═════ PROVIDED INFORMATION
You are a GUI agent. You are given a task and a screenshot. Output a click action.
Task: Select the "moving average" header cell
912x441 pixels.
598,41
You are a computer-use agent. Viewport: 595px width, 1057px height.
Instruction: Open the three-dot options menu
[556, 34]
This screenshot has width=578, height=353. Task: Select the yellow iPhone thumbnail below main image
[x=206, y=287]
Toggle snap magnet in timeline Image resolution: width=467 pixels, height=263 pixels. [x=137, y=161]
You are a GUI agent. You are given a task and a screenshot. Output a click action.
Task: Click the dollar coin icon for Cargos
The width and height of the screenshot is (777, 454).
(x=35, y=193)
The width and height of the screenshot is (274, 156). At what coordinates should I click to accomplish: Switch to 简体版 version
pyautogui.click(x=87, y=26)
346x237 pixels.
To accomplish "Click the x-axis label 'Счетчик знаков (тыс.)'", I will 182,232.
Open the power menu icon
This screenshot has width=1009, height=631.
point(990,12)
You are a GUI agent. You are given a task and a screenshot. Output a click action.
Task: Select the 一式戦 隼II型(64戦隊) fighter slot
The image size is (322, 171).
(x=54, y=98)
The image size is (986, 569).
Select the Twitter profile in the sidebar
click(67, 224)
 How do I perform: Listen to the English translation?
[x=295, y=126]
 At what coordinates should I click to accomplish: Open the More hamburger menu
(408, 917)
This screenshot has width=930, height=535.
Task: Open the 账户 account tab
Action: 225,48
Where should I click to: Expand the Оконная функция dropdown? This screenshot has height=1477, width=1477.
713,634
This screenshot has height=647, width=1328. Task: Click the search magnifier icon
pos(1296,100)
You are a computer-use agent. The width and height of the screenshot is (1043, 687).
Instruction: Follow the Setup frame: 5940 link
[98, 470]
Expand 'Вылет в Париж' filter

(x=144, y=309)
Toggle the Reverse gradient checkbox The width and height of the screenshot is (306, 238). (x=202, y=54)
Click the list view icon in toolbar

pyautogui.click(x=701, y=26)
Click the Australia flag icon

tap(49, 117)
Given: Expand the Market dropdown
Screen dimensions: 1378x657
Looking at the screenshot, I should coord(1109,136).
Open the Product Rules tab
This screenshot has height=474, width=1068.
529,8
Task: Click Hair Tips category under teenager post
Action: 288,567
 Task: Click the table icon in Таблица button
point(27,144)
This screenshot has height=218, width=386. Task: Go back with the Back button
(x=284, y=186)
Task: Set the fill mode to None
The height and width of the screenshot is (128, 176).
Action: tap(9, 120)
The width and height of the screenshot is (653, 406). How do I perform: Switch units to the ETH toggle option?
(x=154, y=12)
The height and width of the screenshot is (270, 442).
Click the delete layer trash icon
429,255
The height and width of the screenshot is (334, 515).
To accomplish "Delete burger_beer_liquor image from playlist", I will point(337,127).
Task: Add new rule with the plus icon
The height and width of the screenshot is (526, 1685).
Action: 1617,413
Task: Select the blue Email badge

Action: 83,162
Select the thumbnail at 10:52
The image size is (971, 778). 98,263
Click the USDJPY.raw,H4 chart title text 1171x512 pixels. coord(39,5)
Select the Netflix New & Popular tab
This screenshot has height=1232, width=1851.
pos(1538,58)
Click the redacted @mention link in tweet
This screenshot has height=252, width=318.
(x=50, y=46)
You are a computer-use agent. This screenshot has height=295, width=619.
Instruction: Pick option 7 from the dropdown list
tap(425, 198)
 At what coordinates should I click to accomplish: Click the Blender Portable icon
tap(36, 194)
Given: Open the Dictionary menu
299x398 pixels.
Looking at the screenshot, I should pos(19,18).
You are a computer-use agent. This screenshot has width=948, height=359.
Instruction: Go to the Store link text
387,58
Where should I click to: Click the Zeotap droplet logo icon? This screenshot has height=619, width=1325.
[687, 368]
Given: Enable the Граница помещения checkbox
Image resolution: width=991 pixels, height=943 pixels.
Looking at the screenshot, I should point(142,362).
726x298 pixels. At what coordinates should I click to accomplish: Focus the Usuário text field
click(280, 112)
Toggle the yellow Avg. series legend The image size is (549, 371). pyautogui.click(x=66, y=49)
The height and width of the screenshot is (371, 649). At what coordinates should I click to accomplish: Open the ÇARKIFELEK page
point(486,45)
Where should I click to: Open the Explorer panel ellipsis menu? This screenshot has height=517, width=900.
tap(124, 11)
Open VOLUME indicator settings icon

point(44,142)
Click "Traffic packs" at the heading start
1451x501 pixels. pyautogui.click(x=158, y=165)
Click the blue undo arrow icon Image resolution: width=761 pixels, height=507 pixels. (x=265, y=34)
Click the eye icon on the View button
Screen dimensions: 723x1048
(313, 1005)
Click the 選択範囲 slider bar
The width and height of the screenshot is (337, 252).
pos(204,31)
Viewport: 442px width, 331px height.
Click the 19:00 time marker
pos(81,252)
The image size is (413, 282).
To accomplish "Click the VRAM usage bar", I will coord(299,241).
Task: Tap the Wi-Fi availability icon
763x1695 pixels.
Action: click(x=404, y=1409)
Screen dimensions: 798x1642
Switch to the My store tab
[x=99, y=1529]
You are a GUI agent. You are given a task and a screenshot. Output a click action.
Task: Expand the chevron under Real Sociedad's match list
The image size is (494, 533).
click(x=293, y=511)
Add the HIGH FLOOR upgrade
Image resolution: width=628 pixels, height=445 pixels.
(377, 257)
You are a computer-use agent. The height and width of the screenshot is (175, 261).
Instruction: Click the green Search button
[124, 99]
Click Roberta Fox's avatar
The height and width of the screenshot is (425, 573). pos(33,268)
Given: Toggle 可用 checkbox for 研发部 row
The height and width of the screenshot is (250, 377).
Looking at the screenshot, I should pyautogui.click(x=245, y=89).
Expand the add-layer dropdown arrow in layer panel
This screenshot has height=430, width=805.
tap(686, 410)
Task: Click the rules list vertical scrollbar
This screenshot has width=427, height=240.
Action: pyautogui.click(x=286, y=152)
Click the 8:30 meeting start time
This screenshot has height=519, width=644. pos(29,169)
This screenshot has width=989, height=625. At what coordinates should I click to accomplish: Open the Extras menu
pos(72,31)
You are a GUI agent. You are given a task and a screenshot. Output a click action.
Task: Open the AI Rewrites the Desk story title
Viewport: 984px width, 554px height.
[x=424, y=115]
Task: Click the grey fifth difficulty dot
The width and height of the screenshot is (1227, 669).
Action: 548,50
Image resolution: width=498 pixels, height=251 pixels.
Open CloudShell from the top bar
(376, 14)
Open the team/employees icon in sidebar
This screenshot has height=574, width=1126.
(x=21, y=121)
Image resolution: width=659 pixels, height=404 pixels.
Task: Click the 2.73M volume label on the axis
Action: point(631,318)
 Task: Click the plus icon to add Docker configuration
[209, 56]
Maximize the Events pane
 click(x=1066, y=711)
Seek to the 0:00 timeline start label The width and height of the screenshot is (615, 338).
══════════
WHAT YOU HAVE TO DO:
Repeat each of the records exactly as written.

TASK RESPONSE:
You are a GUI agent. You are given a task and a screenshot. Output a click action.
Task: Select the "moving average" header cell
912x441 pixels.
598,41
You are a computer-use agent. Viewport: 595px width, 1057px height.
Instruction: Open the three-dot options menu
[556, 34]
This screenshot has width=578, height=353. Task: Select the yellow iPhone thumbnail below main image
[x=206, y=287]
Toggle snap magnet in timeline Image resolution: width=467 pixels, height=263 pixels. [x=137, y=161]
You are a GUI agent. You are given a task and a screenshot. Output a click action.
Task: Click the dollar coin icon for Cargos
The width and height of the screenshot is (777, 454).
(x=35, y=193)
The width and height of the screenshot is (274, 156). At what coordinates should I click to accomplish: Switch to 简体版 version
pyautogui.click(x=87, y=26)
346x237 pixels.
To accomplish "Click the x-axis label 'Счетчик знаков (тыс.)'", I will 182,232.
Open the power menu icon
This screenshot has width=1009, height=631.
point(990,12)
You are a GUI agent. You are given a task and a screenshot. Output a click action.
Task: Select the 一式戦 隼II型(64戦隊) fighter slot
The image size is (322, 171).
(x=54, y=98)
The image size is (986, 569).
Select the Twitter profile in the sidebar
click(67, 224)
 How do I perform: Listen to the English translation?
[x=295, y=126]
 At what coordinates should I click to accomplish: Open the More hamburger menu
(408, 917)
This screenshot has width=930, height=535.
Task: Open the 账户 account tab
Action: 225,48
Where should I click to: Expand the Оконная функция dropdown? This screenshot has height=1477, width=1477.
713,634
This screenshot has height=647, width=1328. Task: Click the search magnifier icon
pos(1296,100)
You are a computer-use agent. The width and height of the screenshot is (1043, 687).
Instruction: Follow the Setup frame: 5940 link
[98, 470]
Expand 'Вылет в Париж' filter

(x=144, y=309)
Toggle the Reverse gradient checkbox The width and height of the screenshot is (306, 238). (x=202, y=54)
Click the list view icon in toolbar

pyautogui.click(x=701, y=26)
Click the Australia flag icon

tap(49, 117)
Given: Expand the Market dropdown
Screen dimensions: 1378x657
Looking at the screenshot, I should coord(1109,136).
Open the Product Rules tab
This screenshot has height=474, width=1068.
529,8
Task: Click Hair Tips category under teenager post
Action: 288,567
 Task: Click the table icon in Таблица button
point(27,144)
This screenshot has height=218, width=386. Task: Go back with the Back button
(x=284, y=186)
Task: Set the fill mode to None
The height and width of the screenshot is (128, 176).
Action: tap(9, 120)
The width and height of the screenshot is (653, 406). How do I perform: Switch units to the ETH toggle option?
(x=154, y=12)
The height and width of the screenshot is (270, 442).
Click the delete layer trash icon
429,255
The height and width of the screenshot is (334, 515).
To accomplish "Delete burger_beer_liquor image from playlist", I will point(337,127).
Task: Add new rule with the plus icon
The height and width of the screenshot is (526, 1685).
Action: 1617,413
Task: Select the blue Email badge

Action: 83,162
Select the thumbnail at 10:52
The image size is (971, 778). 98,263
Click the USDJPY.raw,H4 chart title text 1171x512 pixels. coord(39,5)
Select the Netflix New & Popular tab
This screenshot has height=1232, width=1851.
pos(1538,58)
Click the redacted @mention link in tweet
This screenshot has height=252, width=318.
(x=50, y=46)
You are a computer-use agent. This screenshot has height=295, width=619.
Instruction: Pick option 7 from the dropdown list
tap(425, 198)
 At what coordinates should I click to accomplish: Click the Blender Portable icon
tap(36, 194)
Given: Open the Dictionary menu
299x398 pixels.
Looking at the screenshot, I should pos(19,18).
You are a computer-use agent. This screenshot has width=948, height=359.
Instruction: Go to the Store link text
387,58
Where should I click to: Click the Zeotap droplet logo icon? This screenshot has height=619, width=1325.
[687, 368]
Given: Enable the Граница помещения checkbox
Image resolution: width=991 pixels, height=943 pixels.
Looking at the screenshot, I should point(142,362).
726x298 pixels. At what coordinates should I click to accomplish: Focus the Usuário text field
click(280, 112)
Toggle the yellow Avg. series legend The image size is (549, 371). pyautogui.click(x=66, y=49)
The height and width of the screenshot is (371, 649). At what coordinates should I click to accomplish: Open the ÇARKIFELEK page
point(486,45)
Where should I click to: Open the Explorer panel ellipsis menu? This screenshot has height=517, width=900.
tap(124, 11)
Open VOLUME indicator settings icon

point(44,142)
Click "Traffic packs" at the heading start
1451x501 pixels. pyautogui.click(x=158, y=165)
Click the blue undo arrow icon Image resolution: width=761 pixels, height=507 pixels. (x=265, y=34)
Click the eye icon on the View button
Screen dimensions: 723x1048
(313, 1005)
Click the 選択範囲 slider bar
The width and height of the screenshot is (337, 252).
pos(204,31)
Viewport: 442px width, 331px height.
Click the 19:00 time marker
pos(81,252)
The image size is (413, 282).
To accomplish "Click the VRAM usage bar", I will coord(299,241).
Task: Tap the Wi-Fi availability icon
763x1695 pixels.
Action: click(x=404, y=1409)
Screen dimensions: 798x1642
Switch to the My store tab
[x=99, y=1529]
You are a GUI agent. You are given a task and a screenshot. Output a click action.
Task: Expand the chevron under Real Sociedad's match list
The image size is (494, 533).
click(x=293, y=511)
Add the HIGH FLOOR upgrade
Image resolution: width=628 pixels, height=445 pixels.
(377, 257)
You are a computer-use agent. The height and width of the screenshot is (175, 261).
Instruction: Click the green Search button
[124, 99]
Click Roberta Fox's avatar
The height and width of the screenshot is (425, 573). pos(33,268)
Given: Toggle 可用 checkbox for 研发部 row
The height and width of the screenshot is (250, 377).
Looking at the screenshot, I should pyautogui.click(x=245, y=89).
Expand the add-layer dropdown arrow in layer panel
This screenshot has height=430, width=805.
tap(686, 410)
Task: Click the rules list vertical scrollbar
This screenshot has width=427, height=240.
Action: pyautogui.click(x=286, y=152)
Click the 8:30 meeting start time
This screenshot has height=519, width=644. pos(29,169)
This screenshot has width=989, height=625. At what coordinates should I click to accomplish: Open the Extras menu
pos(72,31)
You are a GUI agent. You are given a task and a screenshot. Output a click action.
Task: Open the AI Rewrites the Desk story title
Viewport: 984px width, 554px height.
[x=424, y=115]
Task: Click the grey fifth difficulty dot
The width and height of the screenshot is (1227, 669).
Action: 548,50
Image resolution: width=498 pixels, height=251 pixels.
Open CloudShell from the top bar
(376, 14)
Open the team/employees icon in sidebar
This screenshot has height=574, width=1126.
(x=21, y=121)
Image resolution: width=659 pixels, height=404 pixels.
Task: Click the 2.73M volume label on the axis
Action: point(631,318)
 Task: Click the plus icon to add Docker configuration
[209, 56]
Maximize the Events pane
 click(x=1066, y=711)
Seek to the 0:00 timeline start label The width and height of the screenshot is (615, 338).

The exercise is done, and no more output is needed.